══ DATA FOR PROCESSING ══
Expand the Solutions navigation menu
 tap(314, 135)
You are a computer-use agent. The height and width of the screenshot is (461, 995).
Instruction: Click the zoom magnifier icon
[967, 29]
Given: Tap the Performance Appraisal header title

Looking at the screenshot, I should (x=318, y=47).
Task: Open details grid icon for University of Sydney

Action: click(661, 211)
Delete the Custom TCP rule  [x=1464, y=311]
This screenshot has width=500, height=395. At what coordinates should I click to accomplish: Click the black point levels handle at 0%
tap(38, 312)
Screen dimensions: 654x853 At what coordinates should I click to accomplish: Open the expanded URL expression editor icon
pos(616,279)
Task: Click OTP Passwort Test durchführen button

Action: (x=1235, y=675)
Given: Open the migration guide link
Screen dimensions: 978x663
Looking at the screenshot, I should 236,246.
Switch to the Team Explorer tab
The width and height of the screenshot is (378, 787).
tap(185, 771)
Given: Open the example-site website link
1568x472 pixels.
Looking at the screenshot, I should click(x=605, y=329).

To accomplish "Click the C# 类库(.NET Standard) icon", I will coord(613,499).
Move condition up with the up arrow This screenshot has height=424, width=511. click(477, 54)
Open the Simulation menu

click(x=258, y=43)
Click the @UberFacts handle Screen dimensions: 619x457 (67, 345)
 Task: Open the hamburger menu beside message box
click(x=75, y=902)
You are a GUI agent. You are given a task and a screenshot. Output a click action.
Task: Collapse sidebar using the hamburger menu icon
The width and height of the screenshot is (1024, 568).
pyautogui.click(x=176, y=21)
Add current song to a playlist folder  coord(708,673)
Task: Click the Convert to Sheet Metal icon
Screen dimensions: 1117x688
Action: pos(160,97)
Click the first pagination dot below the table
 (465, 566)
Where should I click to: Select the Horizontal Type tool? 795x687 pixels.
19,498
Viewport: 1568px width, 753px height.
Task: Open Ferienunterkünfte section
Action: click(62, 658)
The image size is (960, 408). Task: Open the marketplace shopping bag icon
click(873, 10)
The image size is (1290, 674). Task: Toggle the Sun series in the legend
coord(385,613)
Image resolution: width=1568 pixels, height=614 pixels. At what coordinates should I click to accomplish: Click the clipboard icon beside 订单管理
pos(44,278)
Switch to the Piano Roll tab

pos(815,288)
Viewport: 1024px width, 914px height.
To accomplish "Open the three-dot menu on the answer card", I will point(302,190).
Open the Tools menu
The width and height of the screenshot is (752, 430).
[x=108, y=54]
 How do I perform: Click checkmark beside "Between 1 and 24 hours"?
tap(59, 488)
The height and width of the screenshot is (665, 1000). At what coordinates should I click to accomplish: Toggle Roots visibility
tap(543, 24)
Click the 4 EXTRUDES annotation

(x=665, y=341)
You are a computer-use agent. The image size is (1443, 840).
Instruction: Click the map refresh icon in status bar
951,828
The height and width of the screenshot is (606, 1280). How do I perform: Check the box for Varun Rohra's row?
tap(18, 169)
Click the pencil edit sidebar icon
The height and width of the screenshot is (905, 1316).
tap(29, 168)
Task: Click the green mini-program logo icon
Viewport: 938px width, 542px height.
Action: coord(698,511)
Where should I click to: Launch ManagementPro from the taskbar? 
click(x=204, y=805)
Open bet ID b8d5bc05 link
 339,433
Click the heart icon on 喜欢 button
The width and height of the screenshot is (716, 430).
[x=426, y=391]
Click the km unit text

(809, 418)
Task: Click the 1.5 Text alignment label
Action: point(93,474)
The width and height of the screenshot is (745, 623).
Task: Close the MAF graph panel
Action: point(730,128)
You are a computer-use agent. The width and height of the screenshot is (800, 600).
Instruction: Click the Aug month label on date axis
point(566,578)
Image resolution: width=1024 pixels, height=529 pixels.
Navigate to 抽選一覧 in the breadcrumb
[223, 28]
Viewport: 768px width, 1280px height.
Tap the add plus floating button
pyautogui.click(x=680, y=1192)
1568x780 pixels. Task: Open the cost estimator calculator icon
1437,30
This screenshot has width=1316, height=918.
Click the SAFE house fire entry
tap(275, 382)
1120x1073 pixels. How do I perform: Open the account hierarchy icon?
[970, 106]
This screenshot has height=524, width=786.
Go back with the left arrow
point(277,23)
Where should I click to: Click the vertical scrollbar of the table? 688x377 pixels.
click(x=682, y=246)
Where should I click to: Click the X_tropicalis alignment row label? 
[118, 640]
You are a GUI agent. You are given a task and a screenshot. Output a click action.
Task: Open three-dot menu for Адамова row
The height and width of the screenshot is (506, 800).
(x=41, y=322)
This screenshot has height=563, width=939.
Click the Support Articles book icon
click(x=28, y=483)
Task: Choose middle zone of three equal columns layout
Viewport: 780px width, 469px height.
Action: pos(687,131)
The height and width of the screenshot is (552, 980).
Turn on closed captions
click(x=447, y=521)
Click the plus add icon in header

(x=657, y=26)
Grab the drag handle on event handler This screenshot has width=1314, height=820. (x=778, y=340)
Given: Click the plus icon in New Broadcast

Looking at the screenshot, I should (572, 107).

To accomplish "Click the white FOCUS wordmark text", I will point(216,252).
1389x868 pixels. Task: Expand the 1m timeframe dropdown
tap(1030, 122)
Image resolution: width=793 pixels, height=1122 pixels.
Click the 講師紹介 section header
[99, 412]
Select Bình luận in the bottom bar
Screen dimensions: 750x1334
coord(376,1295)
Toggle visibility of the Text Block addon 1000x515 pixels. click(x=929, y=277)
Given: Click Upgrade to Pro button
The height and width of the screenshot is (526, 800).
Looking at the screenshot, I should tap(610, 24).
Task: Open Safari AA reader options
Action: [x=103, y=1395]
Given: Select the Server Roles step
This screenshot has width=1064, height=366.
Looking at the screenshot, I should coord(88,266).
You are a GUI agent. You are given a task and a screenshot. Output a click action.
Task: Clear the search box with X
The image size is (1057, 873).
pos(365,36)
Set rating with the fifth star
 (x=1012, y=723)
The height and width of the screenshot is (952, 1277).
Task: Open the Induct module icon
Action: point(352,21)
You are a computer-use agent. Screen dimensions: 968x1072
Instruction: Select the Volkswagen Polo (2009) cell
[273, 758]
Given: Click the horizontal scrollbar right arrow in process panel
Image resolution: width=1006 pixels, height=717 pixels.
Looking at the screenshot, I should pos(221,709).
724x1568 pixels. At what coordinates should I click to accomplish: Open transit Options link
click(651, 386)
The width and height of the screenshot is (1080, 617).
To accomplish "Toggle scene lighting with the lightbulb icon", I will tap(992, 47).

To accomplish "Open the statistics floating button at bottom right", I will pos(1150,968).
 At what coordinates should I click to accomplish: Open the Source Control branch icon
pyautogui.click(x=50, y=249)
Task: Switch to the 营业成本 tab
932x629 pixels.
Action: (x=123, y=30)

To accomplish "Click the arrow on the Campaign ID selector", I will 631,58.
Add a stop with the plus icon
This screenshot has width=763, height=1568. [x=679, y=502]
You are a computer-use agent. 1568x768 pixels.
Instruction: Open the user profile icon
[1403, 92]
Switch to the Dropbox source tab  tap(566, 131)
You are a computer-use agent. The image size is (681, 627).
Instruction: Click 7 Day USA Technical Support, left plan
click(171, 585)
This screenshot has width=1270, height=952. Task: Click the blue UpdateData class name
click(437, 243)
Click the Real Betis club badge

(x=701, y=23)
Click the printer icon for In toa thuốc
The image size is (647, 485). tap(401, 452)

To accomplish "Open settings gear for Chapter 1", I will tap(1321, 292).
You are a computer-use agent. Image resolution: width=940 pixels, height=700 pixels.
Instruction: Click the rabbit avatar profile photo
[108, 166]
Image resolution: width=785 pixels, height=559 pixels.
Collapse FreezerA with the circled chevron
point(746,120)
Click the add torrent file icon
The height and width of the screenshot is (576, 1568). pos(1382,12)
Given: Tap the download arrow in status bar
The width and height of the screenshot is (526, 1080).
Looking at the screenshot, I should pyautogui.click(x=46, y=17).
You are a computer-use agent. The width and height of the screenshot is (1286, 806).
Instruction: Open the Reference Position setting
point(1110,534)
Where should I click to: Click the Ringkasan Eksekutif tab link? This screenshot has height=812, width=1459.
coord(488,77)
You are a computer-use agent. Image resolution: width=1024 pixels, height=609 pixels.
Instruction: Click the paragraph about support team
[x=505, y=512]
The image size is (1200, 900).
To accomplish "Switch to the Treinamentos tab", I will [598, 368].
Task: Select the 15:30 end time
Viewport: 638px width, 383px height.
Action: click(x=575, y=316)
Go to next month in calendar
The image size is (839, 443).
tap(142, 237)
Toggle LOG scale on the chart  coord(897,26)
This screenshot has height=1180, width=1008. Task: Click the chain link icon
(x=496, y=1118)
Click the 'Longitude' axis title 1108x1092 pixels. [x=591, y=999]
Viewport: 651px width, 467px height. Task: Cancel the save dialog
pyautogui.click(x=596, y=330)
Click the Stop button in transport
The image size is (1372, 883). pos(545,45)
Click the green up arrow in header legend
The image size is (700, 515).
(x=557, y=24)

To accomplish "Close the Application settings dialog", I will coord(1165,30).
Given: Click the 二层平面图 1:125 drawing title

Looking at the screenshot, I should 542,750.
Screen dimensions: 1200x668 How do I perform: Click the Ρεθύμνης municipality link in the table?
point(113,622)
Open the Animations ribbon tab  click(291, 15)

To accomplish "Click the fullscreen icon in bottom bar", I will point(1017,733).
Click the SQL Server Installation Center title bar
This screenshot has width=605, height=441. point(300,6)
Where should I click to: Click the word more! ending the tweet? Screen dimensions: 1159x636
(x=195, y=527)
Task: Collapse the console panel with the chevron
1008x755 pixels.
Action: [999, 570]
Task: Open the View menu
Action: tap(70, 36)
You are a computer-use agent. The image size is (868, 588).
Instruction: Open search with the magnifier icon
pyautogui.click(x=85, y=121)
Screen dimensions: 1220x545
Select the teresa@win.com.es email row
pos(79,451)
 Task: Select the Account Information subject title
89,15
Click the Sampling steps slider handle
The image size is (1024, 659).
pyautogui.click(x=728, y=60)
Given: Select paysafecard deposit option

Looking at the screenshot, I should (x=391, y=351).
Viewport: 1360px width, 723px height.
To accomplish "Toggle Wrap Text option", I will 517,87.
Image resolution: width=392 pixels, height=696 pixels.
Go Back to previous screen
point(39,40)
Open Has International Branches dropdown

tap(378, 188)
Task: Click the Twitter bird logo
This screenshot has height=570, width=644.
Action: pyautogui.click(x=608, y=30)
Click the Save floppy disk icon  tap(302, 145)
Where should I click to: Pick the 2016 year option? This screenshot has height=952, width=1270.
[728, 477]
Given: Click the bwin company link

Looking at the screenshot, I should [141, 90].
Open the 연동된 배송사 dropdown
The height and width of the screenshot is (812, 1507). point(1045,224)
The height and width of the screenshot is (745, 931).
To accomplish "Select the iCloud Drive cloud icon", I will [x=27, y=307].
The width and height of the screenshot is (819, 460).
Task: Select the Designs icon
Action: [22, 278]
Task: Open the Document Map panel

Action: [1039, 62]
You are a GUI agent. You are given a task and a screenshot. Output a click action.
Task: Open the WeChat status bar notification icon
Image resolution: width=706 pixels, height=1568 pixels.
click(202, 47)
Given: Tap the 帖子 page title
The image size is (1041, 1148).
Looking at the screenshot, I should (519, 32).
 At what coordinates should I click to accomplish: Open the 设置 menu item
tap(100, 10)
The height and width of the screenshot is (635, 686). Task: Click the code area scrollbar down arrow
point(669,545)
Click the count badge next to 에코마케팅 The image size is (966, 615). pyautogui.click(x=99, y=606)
═══
• [ACTION ITEM] Set down precisely the lines above between the line holding "Where should I click to: Click the vertical" and the line holding "This screenshot has height=563, width=939.", inclusive, and nothing beyond them.

• [EXERCISE ANSWER]
Where should I click to: Click the vertical scrollbar of the table? 688x377 pixels.
click(x=682, y=246)
Where should I click to: Click the X_tropicalis alignment row label? 
[118, 640]
You are a GUI agent. You are given a task and a screenshot. Output a click action.
Task: Open three-dot menu for Адамова row
The height and width of the screenshot is (506, 800).
(x=41, y=322)
This screenshot has height=563, width=939.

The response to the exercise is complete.